Le juge met en exergue le fait que la FFF exerce une autorité hiérarchique ou un pouvoir de direction sur ses agents ou sur différentes personnes (celles qui participent à des manifestations sportives organisées par la FFF). Une fois rappelée cette évidence normative, le Conseil d’Etat s’appuie sur le dernier texte cité, la loi du 24 août 2021. En vertu de ce texte (confortant le respect des principes de la République), une fédération sportive - délégataire de service public – doit adopter toutes les dispositions nécessaires pour que ses agents et les personnes participant à l’exécution du service public s’abstiennent de toute manifestation de leurs convictions et opinions. Le commande le principe de neutralité du service public : puisque la FFF exerce une autorité hiérarchique ou un pouvoir de direction sur ses agents et les personnes concernées, lui échoit l’obligation de garantir la neutralité du service public. Les personnes qui sont sélectionnées par la FFF dans les équipes de France sont « mises à sa disposition et soumises à son pouvoir de direction pour le temps des manifestations et compétitions auxquelles elles participent » ; dès lors, ces personnes s’avèrent soumises au principe de neutralité du service public.

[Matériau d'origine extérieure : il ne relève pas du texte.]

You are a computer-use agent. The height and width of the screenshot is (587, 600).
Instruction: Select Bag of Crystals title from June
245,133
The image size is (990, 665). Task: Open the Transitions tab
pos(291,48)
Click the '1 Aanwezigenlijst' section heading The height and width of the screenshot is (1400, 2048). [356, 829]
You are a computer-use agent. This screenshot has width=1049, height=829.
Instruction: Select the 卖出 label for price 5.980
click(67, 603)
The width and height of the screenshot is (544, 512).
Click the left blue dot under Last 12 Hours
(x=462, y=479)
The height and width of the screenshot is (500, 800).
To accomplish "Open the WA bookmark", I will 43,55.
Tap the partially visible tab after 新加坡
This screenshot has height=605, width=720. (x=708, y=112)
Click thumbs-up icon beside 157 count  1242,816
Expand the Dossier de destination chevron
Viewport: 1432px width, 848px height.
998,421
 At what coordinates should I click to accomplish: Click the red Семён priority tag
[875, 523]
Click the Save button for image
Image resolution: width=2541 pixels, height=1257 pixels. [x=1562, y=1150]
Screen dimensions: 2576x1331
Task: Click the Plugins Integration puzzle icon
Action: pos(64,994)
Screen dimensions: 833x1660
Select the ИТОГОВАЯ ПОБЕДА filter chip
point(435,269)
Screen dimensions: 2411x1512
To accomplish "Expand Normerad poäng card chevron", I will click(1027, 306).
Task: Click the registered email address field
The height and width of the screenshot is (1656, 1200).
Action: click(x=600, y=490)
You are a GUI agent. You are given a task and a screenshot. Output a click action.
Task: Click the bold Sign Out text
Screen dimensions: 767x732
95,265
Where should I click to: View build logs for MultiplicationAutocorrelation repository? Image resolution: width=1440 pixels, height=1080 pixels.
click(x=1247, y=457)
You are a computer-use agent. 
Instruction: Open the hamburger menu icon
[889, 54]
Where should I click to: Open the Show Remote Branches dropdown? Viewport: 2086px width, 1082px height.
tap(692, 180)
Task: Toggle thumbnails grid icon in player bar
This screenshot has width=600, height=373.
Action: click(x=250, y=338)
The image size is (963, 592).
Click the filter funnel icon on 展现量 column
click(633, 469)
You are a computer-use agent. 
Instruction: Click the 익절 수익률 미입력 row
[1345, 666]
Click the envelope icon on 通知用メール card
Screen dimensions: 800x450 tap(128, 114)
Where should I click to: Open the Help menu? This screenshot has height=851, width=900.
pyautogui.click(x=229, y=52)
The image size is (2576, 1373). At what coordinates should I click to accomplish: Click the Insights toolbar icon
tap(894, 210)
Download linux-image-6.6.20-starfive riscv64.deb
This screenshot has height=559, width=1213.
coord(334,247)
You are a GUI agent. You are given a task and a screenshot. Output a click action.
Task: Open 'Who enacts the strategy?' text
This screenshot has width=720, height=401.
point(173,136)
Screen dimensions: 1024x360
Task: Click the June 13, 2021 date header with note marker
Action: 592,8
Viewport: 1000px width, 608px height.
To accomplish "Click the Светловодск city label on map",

Quid des autres licenciés de la FFF ? Puisque la FFF dispose du pouvoir réglementaire (dans les domaines définis par le législateur) pour l’organisation et le fonctionnement du service public qui lui a été confié, elle est compétente pour déterminer les règles de participation aux compétitions et manifestations sportives qu’elle organise. Parmi ces règles – souligne le juge – on compte celles permettant d’assurer, lors des matchs, la sécurité des joueurs et le respect des règles du jeu ; à ce titre, la FFF réglemente tout ce qui touche aux équipements et tenues. Limitation de la liberté des licenciés il peut y avoir quand bien même ils « ne sont pas légalement tenus au respect du principe de neutralité du service public ». Il est possible d’édicter des règles limitant les libertés des usagers, notamment la liberté d’expression des opinions et convictions « si cela est nécessaire au bon fonctionnement du service public ou à la protection des droits et libertés d’autrui, et adapté et proportionné à ces objectifs ».A l’aune de ces éléments, la FFF peut à bon droit interdire « tout discours ou affichage à caractère politique, idéologique, religieux ou syndical », ainsi que « tout acte de prosélytisme ou manoeuvre de propagande » dès lors qu’ils apparaissent susceptibles de faire obstacle au bon déroulement des matchs. Selon le Conseil d’Etat, en interdisant le « port de signe ou tenue manifestant ostensiblement une appartenance politique, philosophique, religieuse ou syndicale », la FFF a adopté une mesure « nécessaire » pour assurer le bon fonctionnement des matchs de football. La prohibition édictée a en effet pour finalité de prévenir « notamment tout affrontement ou confrontation sans lien avec le sport ». La régularité de la disposition contestée se mesure encore à l’aune de sa limitation dans le temps et dans l’espace (jurisprudence classique du juge administratif) : elle est « limitée aux temps et lieux des matchs de football ». L’interdiction n’est pas allée au-delà de ce qui semble nécessaire : elle est qualifiée d’« adaptée » et de « proportionnée ».

Les prétentions des associations requérantes sont rejetées.